OBJECTIVE
Copy out the entries from the line containing "The image size is (1280, 706)." through the line containing "click(271, 107)", both included, and nothing else.

RECORDED DATA
--- Start ---

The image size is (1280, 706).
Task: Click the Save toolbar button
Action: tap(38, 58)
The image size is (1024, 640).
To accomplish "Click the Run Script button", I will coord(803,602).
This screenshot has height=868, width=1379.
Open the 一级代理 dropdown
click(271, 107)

--- End ---
--- Start ---

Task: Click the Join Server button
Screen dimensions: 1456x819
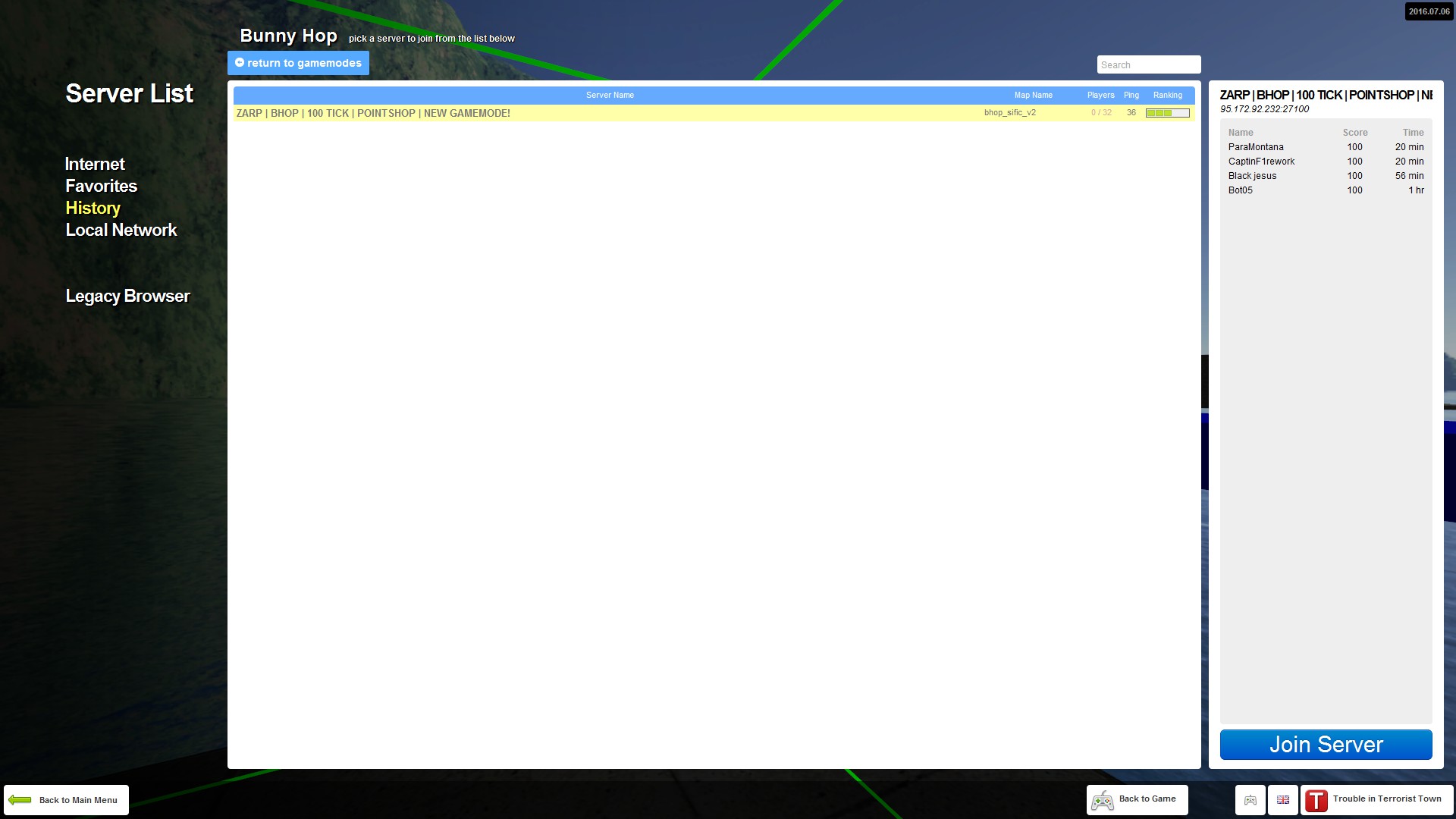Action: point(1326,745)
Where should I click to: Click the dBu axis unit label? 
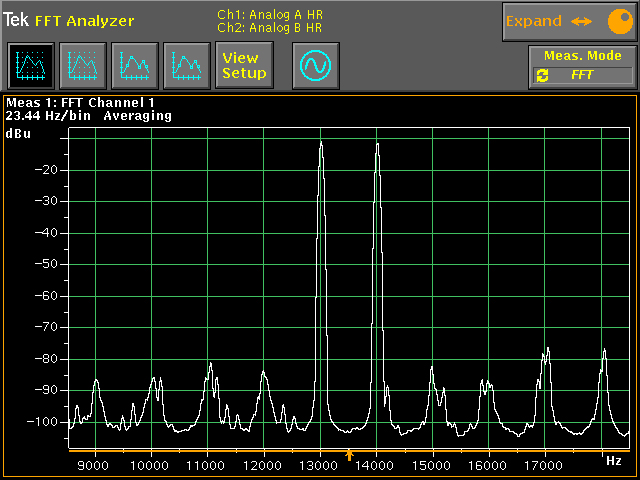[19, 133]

--- End ---
--- Start ---

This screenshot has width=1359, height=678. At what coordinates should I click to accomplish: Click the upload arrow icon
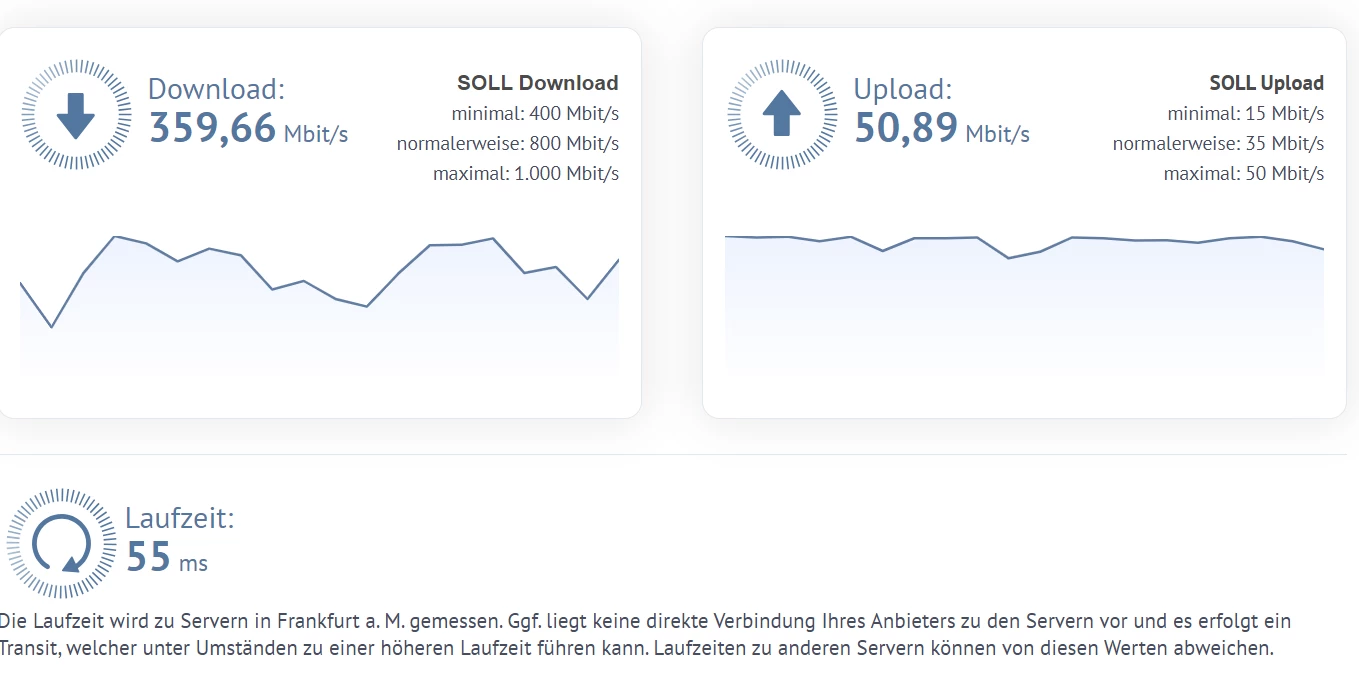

--- End ---

SOLVED EXERCISE
The image size is (1280, 706).
Task: Click the Save toolbar button
Action: tap(38, 58)
The image size is (1024, 640).
To accomplish "Click the Run Script button", I will coord(803,602).
This screenshot has height=868, width=1379.
Open the 一级代理 dropdown
click(271, 107)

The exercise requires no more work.